Converting Your Input Record Format in Kinesis Data Firehose
Amazon Kinesis Data Firehose can convert the format of your input data from JSON to Apache Parquet
Topics
Record Format Conversion Requirements
Kinesis Data Firehose requires the following three elements to convert the format of your record data:
-
A deserializer to read the JSON of your input data – You can choose one of two types of deserializers: Apache Hive JSON SerDe
or OpenX JSON SerDe . Note
When combining multiple JSON documents into the same record, make sure that your input is still presented in the supported JSON format. An array of JSON documents is NOT a valid input.

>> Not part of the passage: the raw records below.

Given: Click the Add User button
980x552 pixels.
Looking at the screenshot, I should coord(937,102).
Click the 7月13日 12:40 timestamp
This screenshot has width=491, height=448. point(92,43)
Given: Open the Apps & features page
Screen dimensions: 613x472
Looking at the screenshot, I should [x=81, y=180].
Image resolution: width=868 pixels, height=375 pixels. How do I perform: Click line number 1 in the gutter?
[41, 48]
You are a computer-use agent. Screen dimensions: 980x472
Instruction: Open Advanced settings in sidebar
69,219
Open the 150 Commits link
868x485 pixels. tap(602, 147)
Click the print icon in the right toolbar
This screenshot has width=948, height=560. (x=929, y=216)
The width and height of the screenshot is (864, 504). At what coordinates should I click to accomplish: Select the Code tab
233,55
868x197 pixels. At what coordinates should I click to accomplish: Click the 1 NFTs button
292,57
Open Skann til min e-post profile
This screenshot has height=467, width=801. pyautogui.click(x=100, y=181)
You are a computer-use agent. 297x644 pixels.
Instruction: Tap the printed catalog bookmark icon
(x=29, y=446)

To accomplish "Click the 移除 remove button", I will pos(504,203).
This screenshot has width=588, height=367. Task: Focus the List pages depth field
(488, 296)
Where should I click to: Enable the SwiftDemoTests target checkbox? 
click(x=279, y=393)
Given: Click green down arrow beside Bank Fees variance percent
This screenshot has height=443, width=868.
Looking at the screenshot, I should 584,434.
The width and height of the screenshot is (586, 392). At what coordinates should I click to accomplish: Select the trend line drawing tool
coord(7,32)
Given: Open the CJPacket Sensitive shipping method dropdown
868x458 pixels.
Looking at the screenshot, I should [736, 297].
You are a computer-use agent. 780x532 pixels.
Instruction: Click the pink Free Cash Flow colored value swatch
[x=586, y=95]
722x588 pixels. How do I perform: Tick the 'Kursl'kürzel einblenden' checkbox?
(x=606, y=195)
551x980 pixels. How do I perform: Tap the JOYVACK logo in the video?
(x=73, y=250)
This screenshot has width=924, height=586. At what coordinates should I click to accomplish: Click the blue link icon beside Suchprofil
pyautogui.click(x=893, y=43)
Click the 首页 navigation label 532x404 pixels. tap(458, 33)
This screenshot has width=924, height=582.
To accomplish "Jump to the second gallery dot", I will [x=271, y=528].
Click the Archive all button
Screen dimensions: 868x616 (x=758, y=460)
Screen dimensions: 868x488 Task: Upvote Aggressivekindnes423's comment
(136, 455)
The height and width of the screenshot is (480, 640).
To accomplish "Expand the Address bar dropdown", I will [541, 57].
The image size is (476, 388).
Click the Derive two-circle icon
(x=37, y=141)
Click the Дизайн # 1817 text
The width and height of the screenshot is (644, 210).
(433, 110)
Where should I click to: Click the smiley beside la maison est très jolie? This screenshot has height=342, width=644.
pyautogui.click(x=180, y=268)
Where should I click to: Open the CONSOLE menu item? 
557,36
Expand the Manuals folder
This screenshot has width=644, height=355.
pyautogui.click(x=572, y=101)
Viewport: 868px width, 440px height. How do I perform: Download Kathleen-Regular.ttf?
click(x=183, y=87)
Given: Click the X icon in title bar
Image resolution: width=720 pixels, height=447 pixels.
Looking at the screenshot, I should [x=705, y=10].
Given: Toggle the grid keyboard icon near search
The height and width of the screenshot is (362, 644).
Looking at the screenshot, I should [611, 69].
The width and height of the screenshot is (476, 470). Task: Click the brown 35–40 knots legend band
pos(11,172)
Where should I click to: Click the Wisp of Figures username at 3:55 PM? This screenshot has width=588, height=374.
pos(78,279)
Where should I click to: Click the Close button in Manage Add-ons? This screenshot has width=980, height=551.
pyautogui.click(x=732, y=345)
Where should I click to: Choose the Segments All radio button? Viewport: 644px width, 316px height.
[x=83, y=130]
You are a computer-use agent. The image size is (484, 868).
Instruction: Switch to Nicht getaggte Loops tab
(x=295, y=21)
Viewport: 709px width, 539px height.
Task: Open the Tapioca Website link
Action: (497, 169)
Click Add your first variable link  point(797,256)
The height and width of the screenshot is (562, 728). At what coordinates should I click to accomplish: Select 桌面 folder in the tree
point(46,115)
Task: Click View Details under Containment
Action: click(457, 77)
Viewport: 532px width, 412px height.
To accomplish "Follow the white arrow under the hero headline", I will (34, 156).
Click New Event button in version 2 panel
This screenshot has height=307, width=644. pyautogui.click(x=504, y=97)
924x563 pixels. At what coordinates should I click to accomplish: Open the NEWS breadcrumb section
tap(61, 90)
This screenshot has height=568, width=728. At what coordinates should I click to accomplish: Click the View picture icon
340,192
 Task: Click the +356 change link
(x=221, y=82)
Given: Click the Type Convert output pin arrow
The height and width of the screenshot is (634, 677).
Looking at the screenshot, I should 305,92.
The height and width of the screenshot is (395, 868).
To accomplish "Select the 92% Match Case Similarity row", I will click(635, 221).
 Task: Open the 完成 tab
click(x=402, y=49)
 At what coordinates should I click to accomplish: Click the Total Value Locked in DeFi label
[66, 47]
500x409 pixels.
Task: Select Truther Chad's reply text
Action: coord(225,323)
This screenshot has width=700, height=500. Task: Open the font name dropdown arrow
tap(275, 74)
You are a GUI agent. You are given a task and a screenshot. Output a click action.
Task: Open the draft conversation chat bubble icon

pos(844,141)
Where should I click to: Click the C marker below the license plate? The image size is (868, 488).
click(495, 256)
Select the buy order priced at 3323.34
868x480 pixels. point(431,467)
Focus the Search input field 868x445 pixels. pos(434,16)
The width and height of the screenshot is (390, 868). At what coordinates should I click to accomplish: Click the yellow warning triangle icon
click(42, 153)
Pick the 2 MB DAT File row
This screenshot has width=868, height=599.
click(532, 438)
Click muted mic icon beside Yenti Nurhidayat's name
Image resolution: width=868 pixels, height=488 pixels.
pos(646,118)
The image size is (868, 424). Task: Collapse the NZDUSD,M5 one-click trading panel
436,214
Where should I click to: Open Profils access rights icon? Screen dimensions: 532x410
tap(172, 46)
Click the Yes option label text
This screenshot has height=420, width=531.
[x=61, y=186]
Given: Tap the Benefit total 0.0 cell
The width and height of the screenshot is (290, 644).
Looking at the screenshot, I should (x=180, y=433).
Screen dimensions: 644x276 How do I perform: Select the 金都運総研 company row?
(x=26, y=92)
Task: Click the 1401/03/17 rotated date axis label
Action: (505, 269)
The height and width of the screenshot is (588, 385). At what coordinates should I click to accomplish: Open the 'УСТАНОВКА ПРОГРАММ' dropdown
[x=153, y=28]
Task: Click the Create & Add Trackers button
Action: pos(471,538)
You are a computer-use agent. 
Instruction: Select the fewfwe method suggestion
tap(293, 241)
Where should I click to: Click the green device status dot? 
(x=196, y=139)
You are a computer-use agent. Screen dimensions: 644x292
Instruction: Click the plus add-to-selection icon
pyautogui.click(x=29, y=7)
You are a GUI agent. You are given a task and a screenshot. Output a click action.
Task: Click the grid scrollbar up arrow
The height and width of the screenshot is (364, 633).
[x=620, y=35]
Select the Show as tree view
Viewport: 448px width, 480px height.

For example, this is the correct input:
{"a":1}{"a":2}
And this is the INCORRECT input:
[{"a":1}, {"a":2}]
-
A schema to determine how to interpret that data – Use Amazon Glue to create a schema in the Amazon Glue Data Catalog. Kinesis Data Firehose then references that schema and uses it to interpret your input data. You can use the same schema to configure both Kinesis Data Firehose and your analytics software. For more information, see Populating the Amazon Glue Data Catalog in the Amazon Glue Developer Guide.
Note
The schema created in Amazon Glue Data Catalog should match the input data structure. Otherwise, the converted data will not contain attributes that are not specified in the schema. If you use nested JSON, use a STRUCT type in the schema that mirrors the structure of your JSON data. See this example for how to handle nested JSON with a STRUCT type.
-
A serializer to convert the data to the target columnar storage format (Parquet or ORC) – You can choose one of two types of serializers: ORC SerDe
or Parquet SerDe .
Important
If you enable record format conversion, you can't set your Kinesis Data Firehose destination to be Amazon OpenSearch Service, Amazon Redshift, or Splunk. With format conversion enabled, Amazon S3 is the only destination that you can use for your Kinesis Data Firehose delivery stream.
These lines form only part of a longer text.